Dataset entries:
* * *
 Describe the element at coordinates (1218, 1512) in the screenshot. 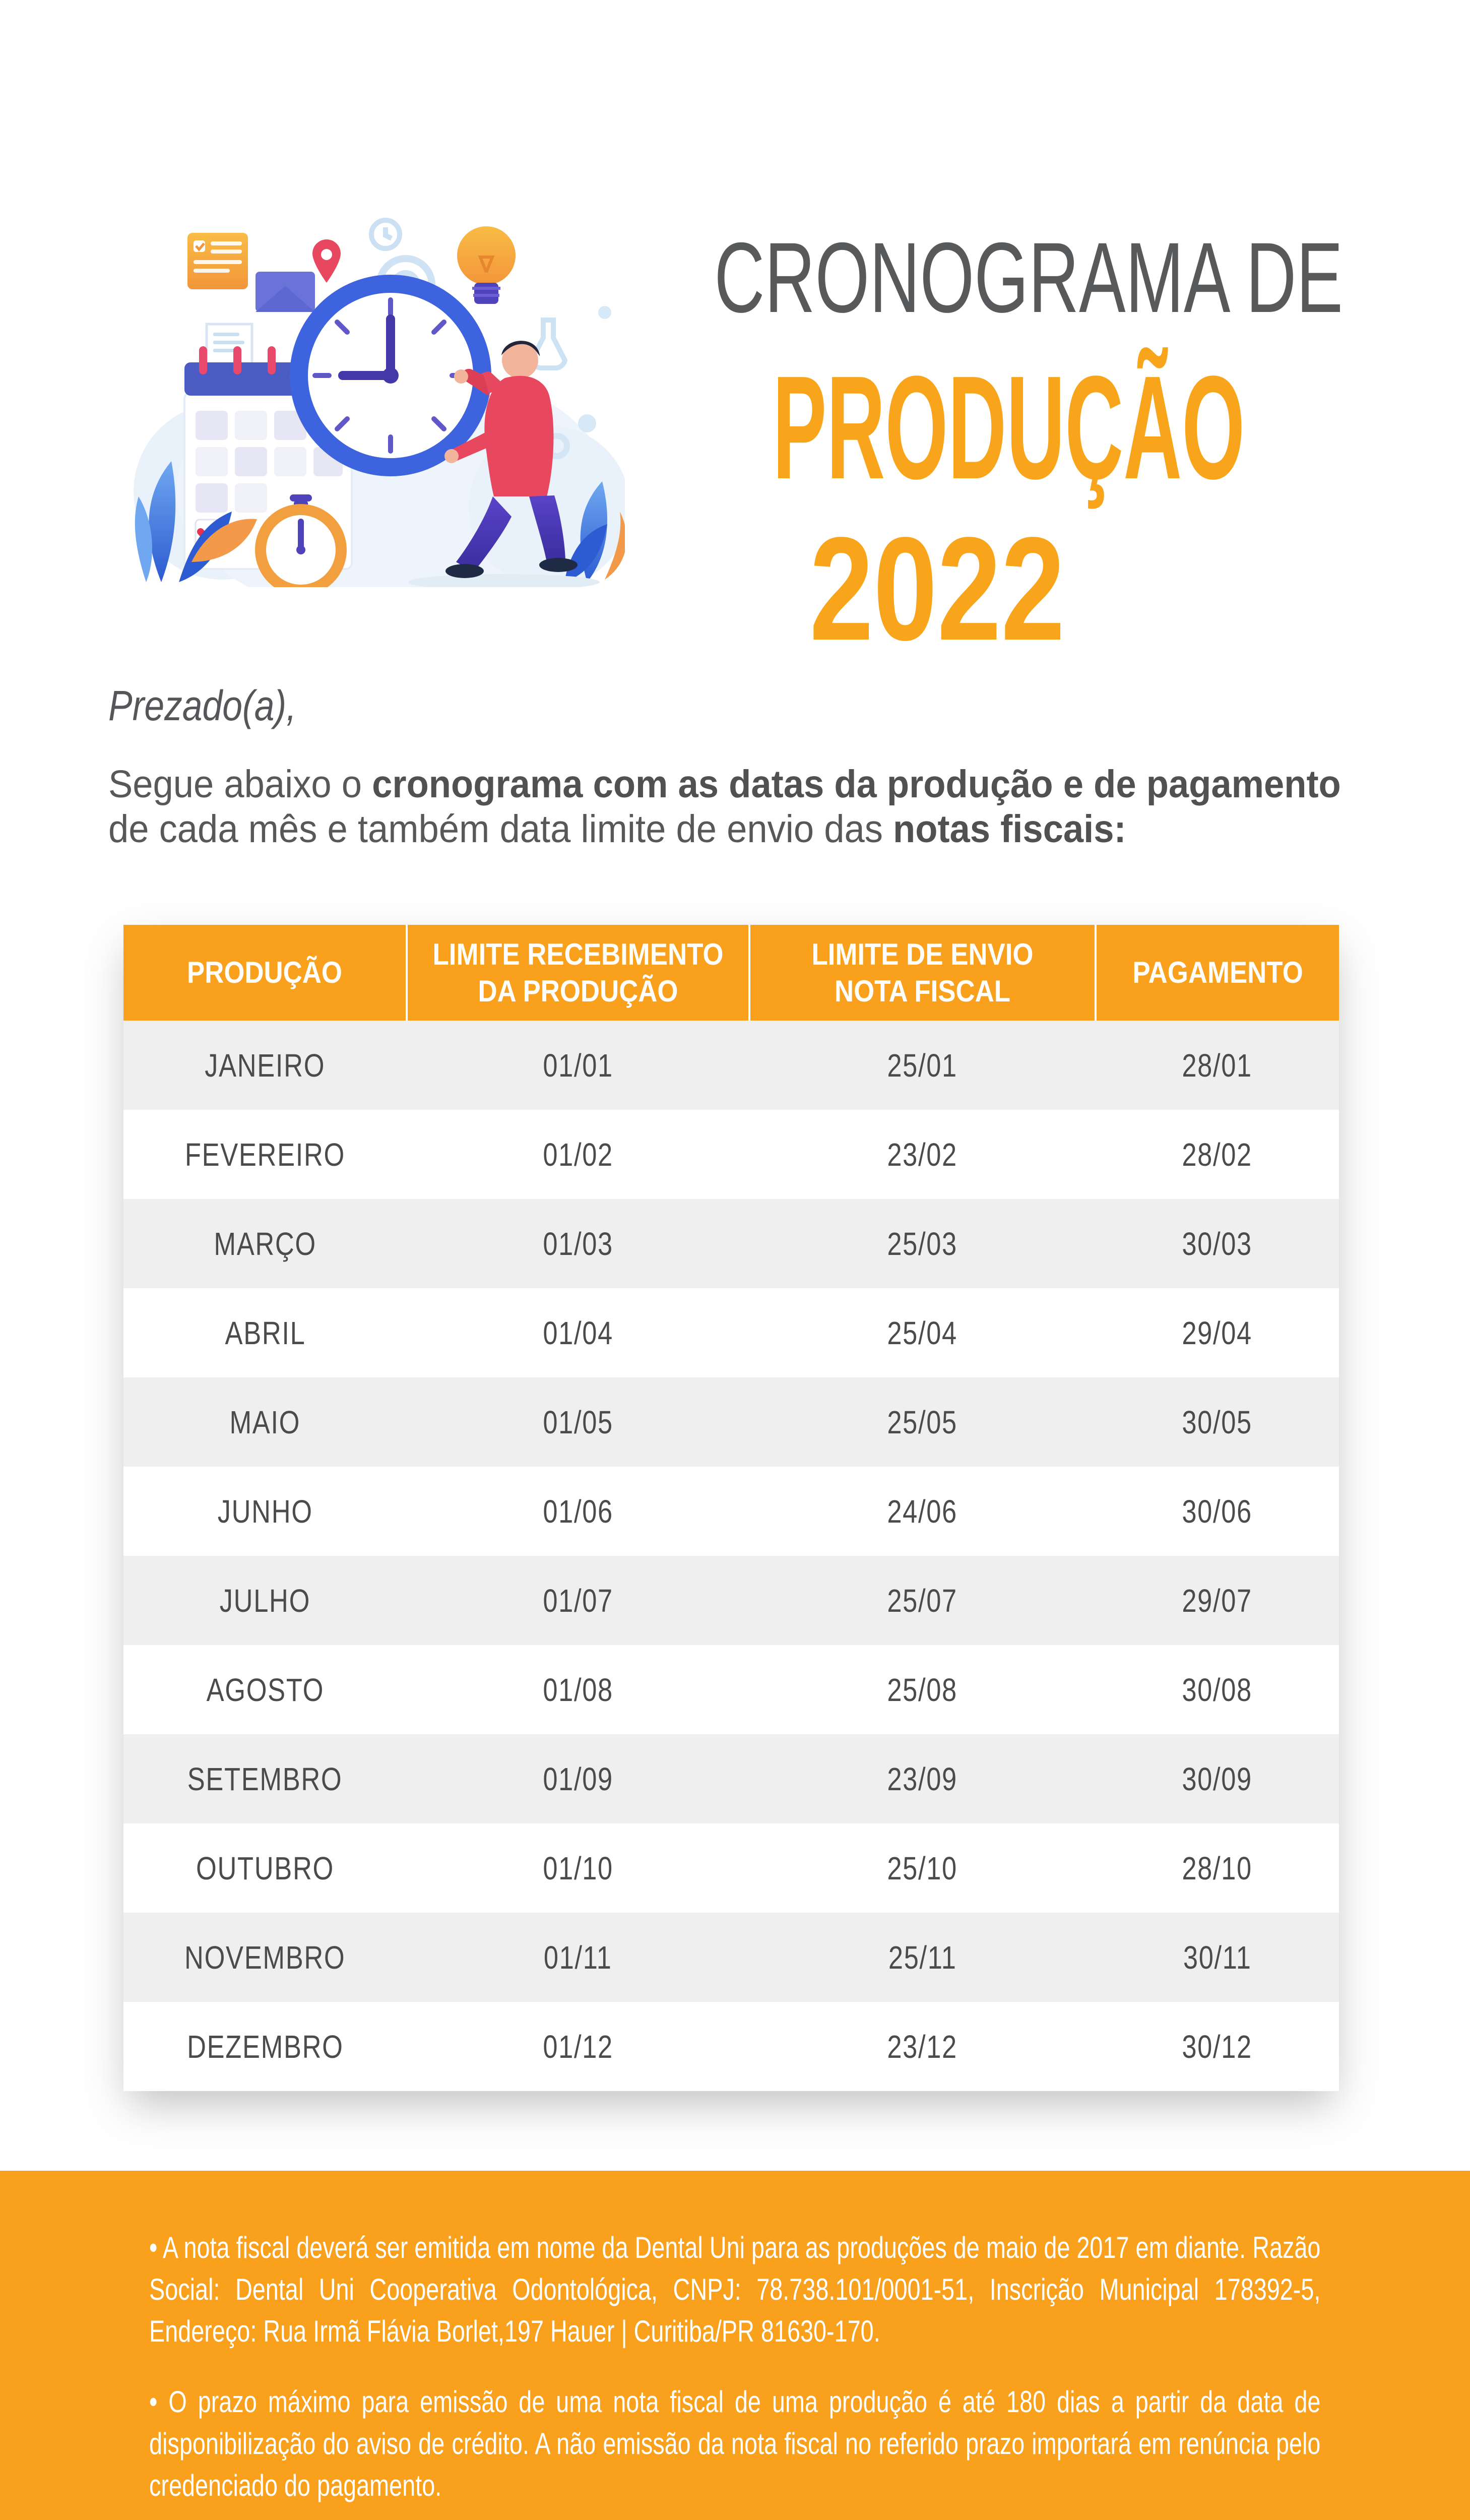

I see `date-cell: 30/06` at that location.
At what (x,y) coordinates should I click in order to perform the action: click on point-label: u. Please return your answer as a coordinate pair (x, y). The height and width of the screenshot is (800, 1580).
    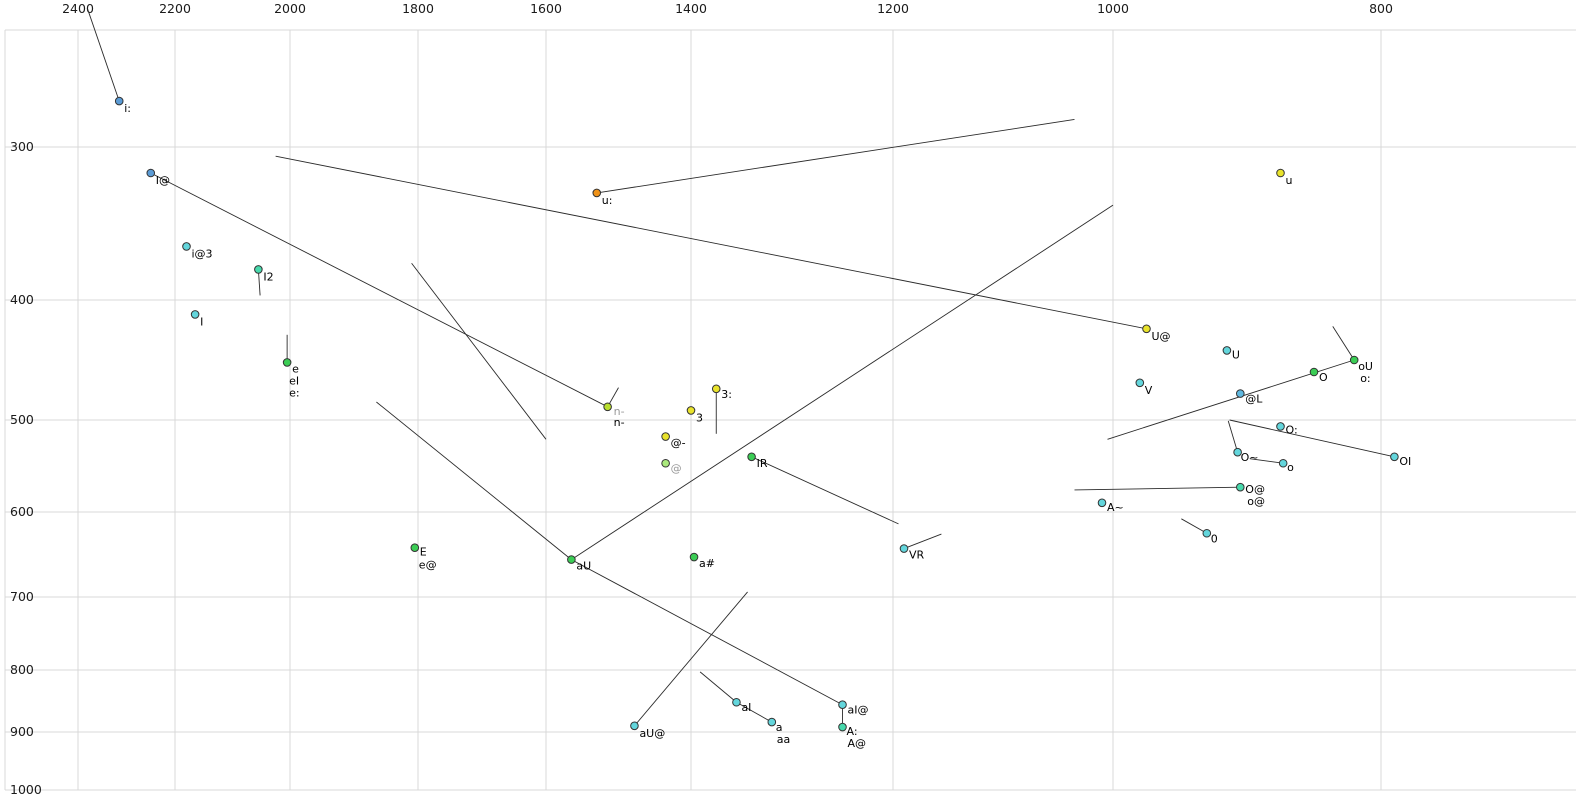
    Looking at the image, I should click on (1290, 180).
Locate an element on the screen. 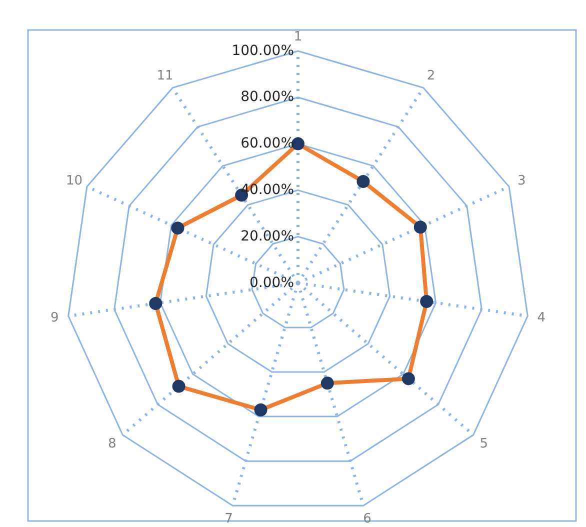 The width and height of the screenshot is (586, 527). spoke-label: 1 is located at coordinates (298, 38).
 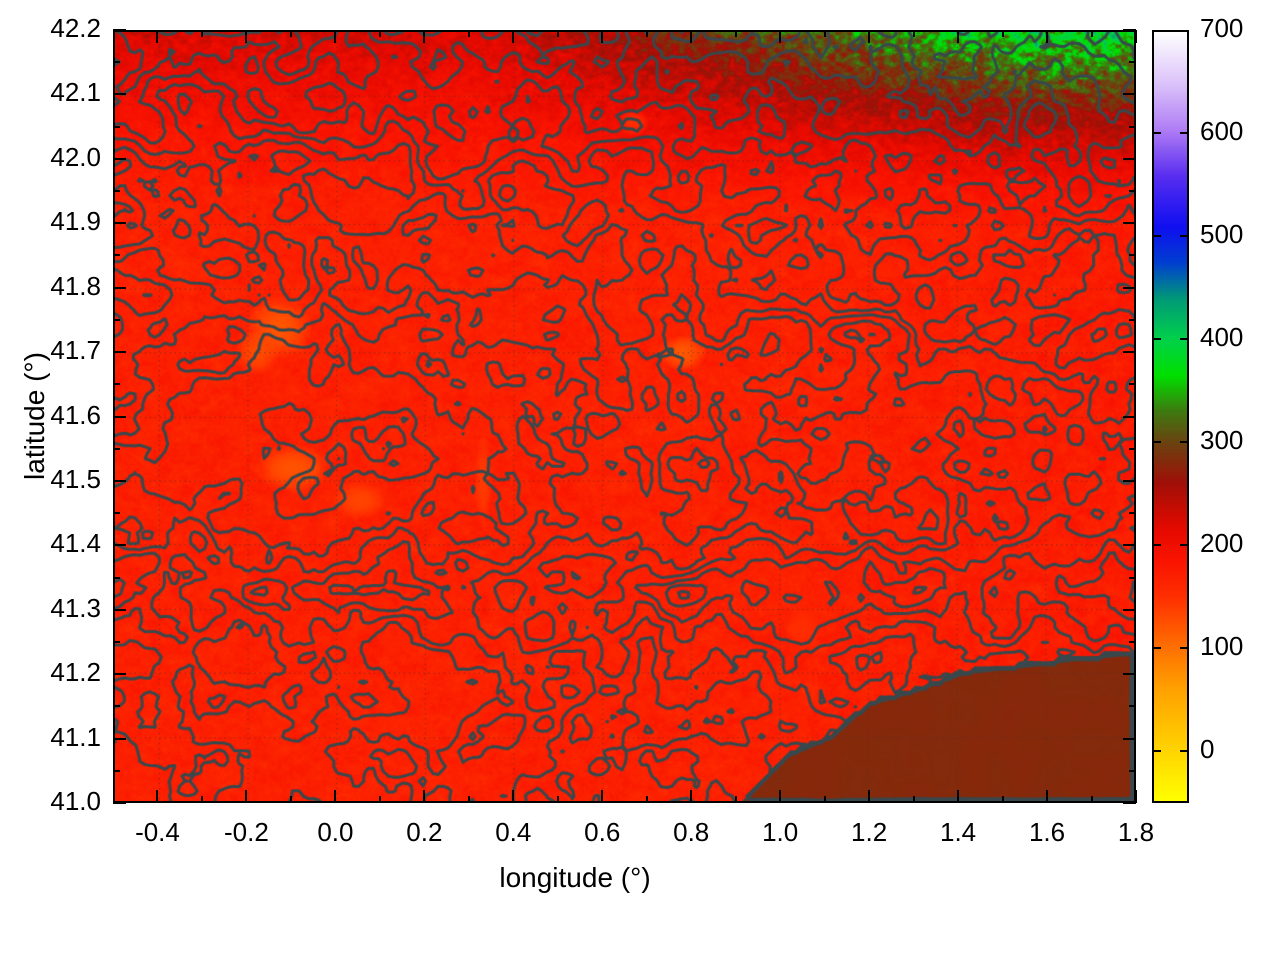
* * *
◆ TO DO
Please edit the material from its start through the line containing "at that location.", changing "screenshot" to "screen capture" and leaving everything else unchanged. Omit the pictures.

◆ REPLY
 Describe the element at coordinates (1218, 1512) in the screen capture. 

I see `date-cell: 30/06` at that location.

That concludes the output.